Australia went to war on back of 'thin' intelligence (original) (raw)

The Australian government did not manipulate the pre-war intelligence on Iraq but relied on information which was "thin, ambiguous and incomplete", a report published yesterday concluded.

The report, by Canberra's former high commissioner in London Philip Flood, found that there had been "a failure of intelligence" on Iraqi weapons of mass destruction, but said that Australian intelligence assessments "were on the whole more cautious, and seem closer to the facts" than those from Britain and the US.

Opposition politicians branded the report a whitewash. The Australian government has been under little political pressure over the pre-war intelligence failure, despite the fact that one of its main intelligence analysts resigned in protest at distortion of evidence just a week before the outbreak of war.

The prime minister, John Howard, welcomed the findings and promised to double funding to the Office of National Assessments (ONA), one of the agencies whose work was criticised four months ago in a parliamentary inquiry which prompted yesterday's report.

But opposition politicians said that a more rigorous inquiry was needed. "We have the prime minister of Australia taking this country to war on the basis of a hunch," said the Labor foreign affairs spokesman, Kevin Rudd.

Andrew Bartlett, leader of the influential Democrats party, questioned whether the positive findings of inquiry reports in the US, UK and Australia were credible.

"It beggars belief that intelligence agencies in Australia, the UK and the US all happened to tell their respective governments exactly what they wanted to hear without any political pressure being applied," he said.

Mr Flood is a former head of the ONA. Aldo Borgu, an analyst at an independent thinktank, the Australian Strategic Policy Institute, said: "You are dealing with a man who used to govern the agency that he's writing about in this report.

"There's less political concern because the government ultimately got the policy result that it was after, which is the removal of Saddam Hussein."

The censored 200-page version of the Flood report released to the public yesterday revealed that the joint assessments on Iraq provided by the ONA and its military equivalent, the Defence Intelligence Organisation, amounted to just five and a half pages.

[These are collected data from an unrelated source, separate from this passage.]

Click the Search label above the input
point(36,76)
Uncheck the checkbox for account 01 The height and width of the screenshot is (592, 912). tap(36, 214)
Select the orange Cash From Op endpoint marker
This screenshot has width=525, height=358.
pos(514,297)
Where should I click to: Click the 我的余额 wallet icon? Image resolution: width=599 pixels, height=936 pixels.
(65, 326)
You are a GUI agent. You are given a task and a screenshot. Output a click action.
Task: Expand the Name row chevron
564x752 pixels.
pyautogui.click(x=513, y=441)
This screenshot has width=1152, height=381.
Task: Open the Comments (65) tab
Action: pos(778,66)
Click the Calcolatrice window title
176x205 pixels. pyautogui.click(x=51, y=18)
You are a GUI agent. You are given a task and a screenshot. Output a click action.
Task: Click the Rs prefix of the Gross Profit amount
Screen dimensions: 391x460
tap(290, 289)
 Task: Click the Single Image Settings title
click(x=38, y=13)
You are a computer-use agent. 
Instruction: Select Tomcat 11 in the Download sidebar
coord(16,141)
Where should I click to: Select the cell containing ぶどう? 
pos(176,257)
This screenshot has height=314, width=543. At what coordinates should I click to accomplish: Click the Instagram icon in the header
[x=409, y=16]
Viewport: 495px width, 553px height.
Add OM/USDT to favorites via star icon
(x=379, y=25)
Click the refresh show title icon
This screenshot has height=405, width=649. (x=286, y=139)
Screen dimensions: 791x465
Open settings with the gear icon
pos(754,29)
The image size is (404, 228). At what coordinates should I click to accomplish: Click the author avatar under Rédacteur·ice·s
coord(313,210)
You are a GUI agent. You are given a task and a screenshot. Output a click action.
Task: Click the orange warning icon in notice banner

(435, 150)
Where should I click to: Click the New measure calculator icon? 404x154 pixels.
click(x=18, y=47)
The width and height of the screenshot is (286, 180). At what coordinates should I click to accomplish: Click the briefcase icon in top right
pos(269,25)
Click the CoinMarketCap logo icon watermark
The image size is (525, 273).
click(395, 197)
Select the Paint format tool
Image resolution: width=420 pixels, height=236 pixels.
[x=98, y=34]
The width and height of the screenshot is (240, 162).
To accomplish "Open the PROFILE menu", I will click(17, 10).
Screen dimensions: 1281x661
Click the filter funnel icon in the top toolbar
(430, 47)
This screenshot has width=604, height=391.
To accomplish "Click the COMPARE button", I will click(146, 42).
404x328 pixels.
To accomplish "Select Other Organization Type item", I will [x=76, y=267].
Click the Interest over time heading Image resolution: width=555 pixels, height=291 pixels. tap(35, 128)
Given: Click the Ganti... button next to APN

The inquiry in March found that 97% of the material they used came from foreign agencies, that they had made exaggerated assessments on 12 occasions, and that they were dependent on material which was overwhelmingly from untested sources.

"Adding to the problem was the thinness of the intelligence on which analysts were expected to make difficult calls," yesterday's report found.

The budgets of Australia's five foreign intelligence agencies have been doubled since September 11.